Earlier this week, we added Season 1 of the now-classic Donna Reed Show to celebrate the Hulu Days of Summer. The show, which started its eight-season run in 1958 revolved around Donna Stone (Donna Reed) and her family: pediatrician Alex Stone (Carl Betz), daughter Mary (Shelley Fabares) and son Jeff (Paul Petersen). The embodiment of the perfect 1950s housewife, Donna was always good-natured, thoughtful and unflappable, no matter what came her way — even when the kids throw a party when mom and dad aren’t home. Below, Pete Petersen, who played the pesky youngest son, Jeff, tells Hulu about his experiences on the show. — Rebecca Harper (), Editor
Hulu: You were 13 when you took the role of Jeff Stone on The Donna Reed Show.
Paul Petersen: We started in 1958. I had my thirteenth birthday just as we got started.
How did you get the part?
I had worked quite a bit in some pretty high-profile projects before The Donna Reed Show, movies like Houseboat with Cary Grant and Sophia Lauren, and some pretty big TV shows like Playhouse 90. Donna Reed was aware of my work, and I had worked at Columbia Pictures before. So when I came in to read for the part, they knew my work and had confidence in me. As it happened, they had five boys and five girls that they wanted to cast, and Shelley Fabares and I were hooked up, and we had the brother-sister act down. So we won the parts and went on from there.
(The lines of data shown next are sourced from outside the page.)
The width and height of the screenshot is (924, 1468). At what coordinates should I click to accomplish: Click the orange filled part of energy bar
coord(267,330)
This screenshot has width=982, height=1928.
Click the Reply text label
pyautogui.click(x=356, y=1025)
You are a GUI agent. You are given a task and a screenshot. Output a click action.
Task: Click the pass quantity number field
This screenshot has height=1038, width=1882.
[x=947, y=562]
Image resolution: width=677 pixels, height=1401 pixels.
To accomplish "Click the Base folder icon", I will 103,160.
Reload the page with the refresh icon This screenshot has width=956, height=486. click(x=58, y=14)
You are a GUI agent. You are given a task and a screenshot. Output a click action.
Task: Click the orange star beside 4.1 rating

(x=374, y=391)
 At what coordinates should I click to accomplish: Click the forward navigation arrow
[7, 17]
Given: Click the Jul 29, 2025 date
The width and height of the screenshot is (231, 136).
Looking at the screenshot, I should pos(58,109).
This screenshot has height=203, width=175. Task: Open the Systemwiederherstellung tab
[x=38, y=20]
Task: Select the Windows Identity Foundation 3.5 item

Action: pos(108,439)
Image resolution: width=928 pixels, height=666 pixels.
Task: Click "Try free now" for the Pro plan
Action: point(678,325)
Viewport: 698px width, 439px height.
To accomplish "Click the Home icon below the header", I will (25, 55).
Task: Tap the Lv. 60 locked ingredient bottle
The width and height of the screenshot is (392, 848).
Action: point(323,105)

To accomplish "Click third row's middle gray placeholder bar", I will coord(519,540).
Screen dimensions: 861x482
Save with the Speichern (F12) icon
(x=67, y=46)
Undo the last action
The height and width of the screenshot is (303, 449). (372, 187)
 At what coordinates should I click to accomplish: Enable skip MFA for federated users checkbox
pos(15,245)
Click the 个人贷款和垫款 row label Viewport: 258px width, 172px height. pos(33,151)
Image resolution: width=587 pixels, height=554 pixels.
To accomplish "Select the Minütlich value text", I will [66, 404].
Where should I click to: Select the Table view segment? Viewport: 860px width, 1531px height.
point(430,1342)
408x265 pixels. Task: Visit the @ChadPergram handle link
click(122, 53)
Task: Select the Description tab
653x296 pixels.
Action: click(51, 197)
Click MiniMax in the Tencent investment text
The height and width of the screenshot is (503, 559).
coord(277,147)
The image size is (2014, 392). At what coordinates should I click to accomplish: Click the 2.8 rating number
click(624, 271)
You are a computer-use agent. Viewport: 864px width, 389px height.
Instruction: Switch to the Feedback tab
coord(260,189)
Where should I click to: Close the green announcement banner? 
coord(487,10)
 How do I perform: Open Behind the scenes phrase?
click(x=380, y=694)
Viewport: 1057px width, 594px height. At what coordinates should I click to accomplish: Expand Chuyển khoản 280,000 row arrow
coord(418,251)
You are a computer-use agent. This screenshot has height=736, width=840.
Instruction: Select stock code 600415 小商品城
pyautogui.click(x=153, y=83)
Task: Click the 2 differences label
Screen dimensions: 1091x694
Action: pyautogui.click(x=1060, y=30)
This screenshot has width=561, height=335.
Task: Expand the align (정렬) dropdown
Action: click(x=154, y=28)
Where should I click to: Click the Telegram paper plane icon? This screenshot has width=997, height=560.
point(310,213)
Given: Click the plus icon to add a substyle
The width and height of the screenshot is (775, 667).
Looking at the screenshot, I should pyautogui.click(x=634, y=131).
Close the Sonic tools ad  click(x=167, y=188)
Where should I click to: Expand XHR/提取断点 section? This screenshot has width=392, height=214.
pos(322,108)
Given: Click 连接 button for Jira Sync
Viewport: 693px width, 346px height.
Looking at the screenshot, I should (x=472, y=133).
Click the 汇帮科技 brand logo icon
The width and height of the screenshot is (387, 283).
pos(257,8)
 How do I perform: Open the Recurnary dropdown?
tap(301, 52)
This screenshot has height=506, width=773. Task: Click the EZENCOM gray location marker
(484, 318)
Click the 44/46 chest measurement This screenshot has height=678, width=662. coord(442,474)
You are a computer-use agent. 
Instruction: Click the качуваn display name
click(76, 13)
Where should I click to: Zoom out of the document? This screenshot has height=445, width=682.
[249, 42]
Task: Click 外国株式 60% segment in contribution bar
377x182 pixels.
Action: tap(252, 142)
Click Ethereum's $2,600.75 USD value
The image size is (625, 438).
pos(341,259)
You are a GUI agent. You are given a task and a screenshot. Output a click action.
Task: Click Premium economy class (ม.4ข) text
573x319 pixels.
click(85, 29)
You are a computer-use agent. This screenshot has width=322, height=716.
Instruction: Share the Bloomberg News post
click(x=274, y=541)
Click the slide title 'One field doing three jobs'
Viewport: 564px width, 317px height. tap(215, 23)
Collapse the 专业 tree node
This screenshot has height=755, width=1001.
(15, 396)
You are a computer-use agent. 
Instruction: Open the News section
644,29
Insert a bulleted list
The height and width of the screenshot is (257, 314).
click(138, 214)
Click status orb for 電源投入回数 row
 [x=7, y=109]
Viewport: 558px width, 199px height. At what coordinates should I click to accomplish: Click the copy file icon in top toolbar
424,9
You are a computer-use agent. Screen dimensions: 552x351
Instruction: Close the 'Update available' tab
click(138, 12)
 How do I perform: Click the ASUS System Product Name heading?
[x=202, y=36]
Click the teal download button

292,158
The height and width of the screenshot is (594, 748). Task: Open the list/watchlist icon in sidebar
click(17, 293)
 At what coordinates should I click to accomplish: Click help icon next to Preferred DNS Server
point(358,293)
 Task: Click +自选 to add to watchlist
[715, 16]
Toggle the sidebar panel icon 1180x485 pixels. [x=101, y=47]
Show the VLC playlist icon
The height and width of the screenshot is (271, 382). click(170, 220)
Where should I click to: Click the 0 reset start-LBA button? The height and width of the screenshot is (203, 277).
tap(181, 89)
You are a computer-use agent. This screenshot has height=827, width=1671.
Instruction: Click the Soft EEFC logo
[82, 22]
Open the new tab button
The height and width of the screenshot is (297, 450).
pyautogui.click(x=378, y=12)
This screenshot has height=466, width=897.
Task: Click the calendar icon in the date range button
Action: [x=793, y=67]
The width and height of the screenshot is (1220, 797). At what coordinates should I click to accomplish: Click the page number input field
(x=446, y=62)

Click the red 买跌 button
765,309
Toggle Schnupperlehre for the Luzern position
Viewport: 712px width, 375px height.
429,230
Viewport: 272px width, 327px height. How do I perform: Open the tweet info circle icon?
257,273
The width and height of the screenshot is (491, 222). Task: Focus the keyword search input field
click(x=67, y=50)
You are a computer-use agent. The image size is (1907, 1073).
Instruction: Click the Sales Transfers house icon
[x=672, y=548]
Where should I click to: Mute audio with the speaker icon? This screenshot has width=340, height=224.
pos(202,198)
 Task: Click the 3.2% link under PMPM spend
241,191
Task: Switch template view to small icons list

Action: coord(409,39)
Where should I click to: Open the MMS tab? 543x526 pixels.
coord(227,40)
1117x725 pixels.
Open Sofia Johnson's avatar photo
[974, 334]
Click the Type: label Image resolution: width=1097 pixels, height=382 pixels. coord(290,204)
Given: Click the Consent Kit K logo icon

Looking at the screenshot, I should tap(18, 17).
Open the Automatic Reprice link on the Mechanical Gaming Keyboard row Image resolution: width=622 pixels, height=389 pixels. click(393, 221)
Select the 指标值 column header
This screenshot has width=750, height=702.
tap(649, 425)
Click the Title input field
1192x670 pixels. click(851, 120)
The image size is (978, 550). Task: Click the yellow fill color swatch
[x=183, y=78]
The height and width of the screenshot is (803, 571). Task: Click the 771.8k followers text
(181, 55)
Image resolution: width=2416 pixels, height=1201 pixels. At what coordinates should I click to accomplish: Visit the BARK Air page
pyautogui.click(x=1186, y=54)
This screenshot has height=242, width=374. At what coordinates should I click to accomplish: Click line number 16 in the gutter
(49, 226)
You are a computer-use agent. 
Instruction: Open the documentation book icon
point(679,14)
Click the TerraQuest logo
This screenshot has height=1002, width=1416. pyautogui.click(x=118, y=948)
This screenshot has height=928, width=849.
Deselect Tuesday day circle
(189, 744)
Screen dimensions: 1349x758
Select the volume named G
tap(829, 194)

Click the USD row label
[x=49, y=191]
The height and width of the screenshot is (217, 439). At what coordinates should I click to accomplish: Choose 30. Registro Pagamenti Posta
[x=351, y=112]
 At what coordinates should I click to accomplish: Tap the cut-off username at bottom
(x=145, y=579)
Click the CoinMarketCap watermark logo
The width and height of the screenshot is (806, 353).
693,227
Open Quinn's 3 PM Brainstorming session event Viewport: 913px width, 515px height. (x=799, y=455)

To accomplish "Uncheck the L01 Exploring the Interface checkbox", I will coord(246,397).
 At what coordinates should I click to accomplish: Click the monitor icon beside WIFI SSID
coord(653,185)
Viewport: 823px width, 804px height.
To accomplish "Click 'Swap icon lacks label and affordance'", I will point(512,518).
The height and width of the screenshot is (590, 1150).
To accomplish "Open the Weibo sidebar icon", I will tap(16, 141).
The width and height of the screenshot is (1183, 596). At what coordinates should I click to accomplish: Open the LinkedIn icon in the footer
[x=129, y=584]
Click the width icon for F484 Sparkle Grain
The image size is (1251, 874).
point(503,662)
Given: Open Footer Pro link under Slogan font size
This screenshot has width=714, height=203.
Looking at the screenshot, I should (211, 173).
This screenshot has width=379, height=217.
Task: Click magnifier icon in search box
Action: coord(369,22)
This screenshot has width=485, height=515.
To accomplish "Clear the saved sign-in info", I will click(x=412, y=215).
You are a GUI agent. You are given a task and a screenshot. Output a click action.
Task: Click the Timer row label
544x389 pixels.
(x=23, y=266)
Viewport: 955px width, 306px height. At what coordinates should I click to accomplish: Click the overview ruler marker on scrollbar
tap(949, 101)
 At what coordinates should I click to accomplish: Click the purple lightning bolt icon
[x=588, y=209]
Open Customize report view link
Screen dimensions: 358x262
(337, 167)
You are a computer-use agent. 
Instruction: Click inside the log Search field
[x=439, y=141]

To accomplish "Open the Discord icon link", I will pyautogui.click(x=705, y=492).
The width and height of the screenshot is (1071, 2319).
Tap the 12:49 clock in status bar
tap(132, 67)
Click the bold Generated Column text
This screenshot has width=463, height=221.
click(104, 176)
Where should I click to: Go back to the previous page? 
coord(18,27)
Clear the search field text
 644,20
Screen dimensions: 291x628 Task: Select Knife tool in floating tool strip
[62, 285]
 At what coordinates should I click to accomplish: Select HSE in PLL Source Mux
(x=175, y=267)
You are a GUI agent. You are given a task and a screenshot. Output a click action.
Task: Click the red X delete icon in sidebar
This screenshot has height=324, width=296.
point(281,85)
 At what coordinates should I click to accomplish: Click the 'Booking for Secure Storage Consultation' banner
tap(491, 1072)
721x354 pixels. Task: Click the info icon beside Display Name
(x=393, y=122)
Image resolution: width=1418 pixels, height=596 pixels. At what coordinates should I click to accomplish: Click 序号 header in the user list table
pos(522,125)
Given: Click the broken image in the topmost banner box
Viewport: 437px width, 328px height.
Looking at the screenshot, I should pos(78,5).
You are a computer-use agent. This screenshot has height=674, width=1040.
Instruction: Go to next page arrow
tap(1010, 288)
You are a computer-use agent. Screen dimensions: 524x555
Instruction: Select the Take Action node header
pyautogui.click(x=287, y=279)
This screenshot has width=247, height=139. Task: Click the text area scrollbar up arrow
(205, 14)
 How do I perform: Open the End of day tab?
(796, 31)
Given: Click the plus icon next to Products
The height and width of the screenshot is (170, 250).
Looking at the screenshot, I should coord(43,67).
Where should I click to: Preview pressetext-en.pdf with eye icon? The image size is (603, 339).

What’s it like having a renewed interest in the show — for instance, seeing it on Hulu?
I love it. First of all, I’m very proud of the show. All eight seasons deserve their reputation as classic television. And frankly, just because of the impact on the culture, I enjoy having people watch these shows to see how good television used to be.
Do you have any fun memories from the first season?
Of course. It was a great beginning. A lot of my memories are of in-between times. I loved doing the show because I had a delicious part. Playing the pesky little brother was me, was exactly me. The dialogue was crisp, I was working with smart and talented people, and it wasn’t hard work. It was fun. Establishing what amounted to a lifetime relationship with Donna Reed, Carl Betz and Shelley Fabares, was really one of the most enjoyable aspects of the work.
And was Donna Reed as perfect in real life as she was on television?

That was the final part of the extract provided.